Segment Start: RECORDS FOR PROCESSING

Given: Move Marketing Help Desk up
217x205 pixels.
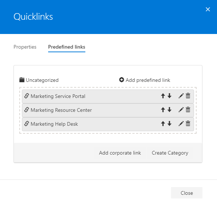Looking at the screenshot, I should (x=163, y=124).
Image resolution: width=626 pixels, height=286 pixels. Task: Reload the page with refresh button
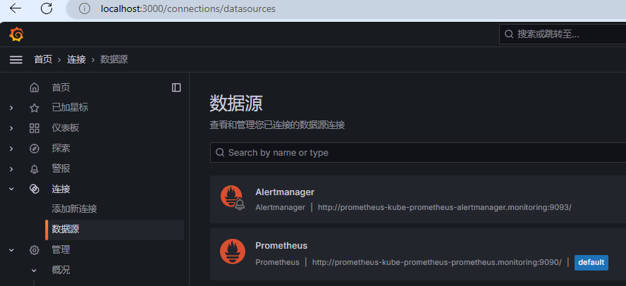point(47,9)
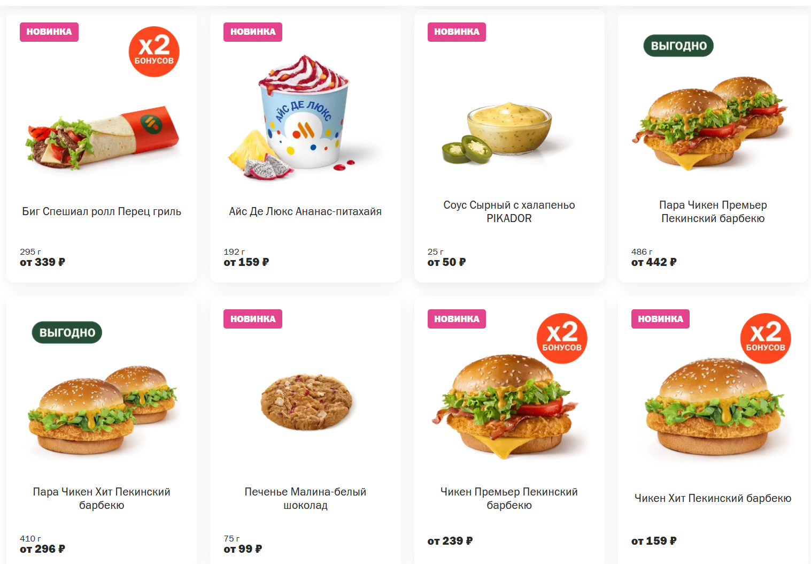The height and width of the screenshot is (564, 811).
Task: Click the от 296 ₽ price
Action: tap(42, 549)
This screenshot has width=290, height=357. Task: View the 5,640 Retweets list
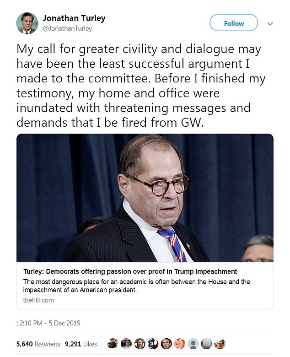click(x=38, y=344)
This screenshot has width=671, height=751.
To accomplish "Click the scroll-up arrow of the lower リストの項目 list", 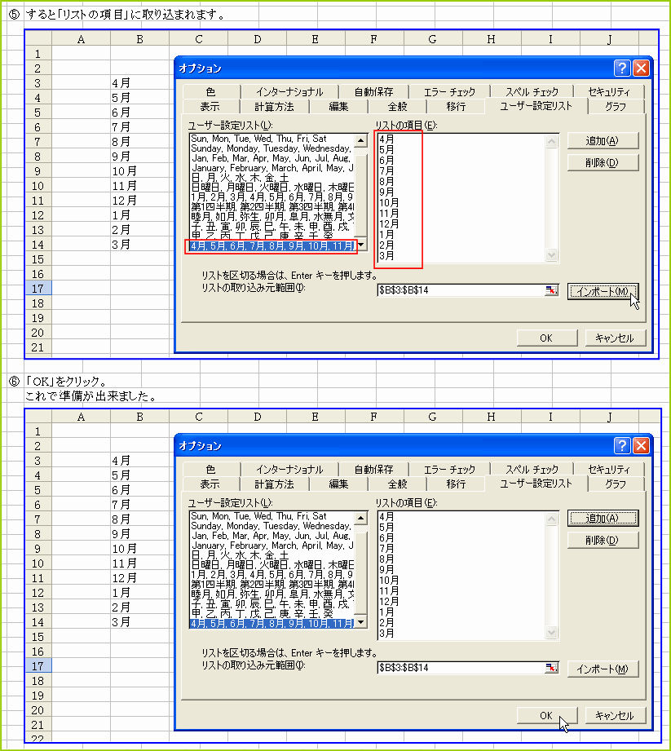I will 550,517.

Segment End: RECORDS FOR PROCESSING

TASK DESCRIPTION: Output only the lines from the start of the data through the line that holds "This screenshot has width=671, height=751.". Keep them exact and leave the pictures out.

TASK ANSWER:
Given: Move Marketing Help Desk up
217x205 pixels.
Looking at the screenshot, I should (x=163, y=124).
Image resolution: width=626 pixels, height=286 pixels. Task: Reload the page with refresh button
point(47,9)
The height and width of the screenshot is (564, 811).
Task: Click the от 296 ₽ price
Action: tap(42, 549)
This screenshot has width=290, height=357. Task: View the 5,640 Retweets list
click(x=38, y=344)
This screenshot has width=671, height=751.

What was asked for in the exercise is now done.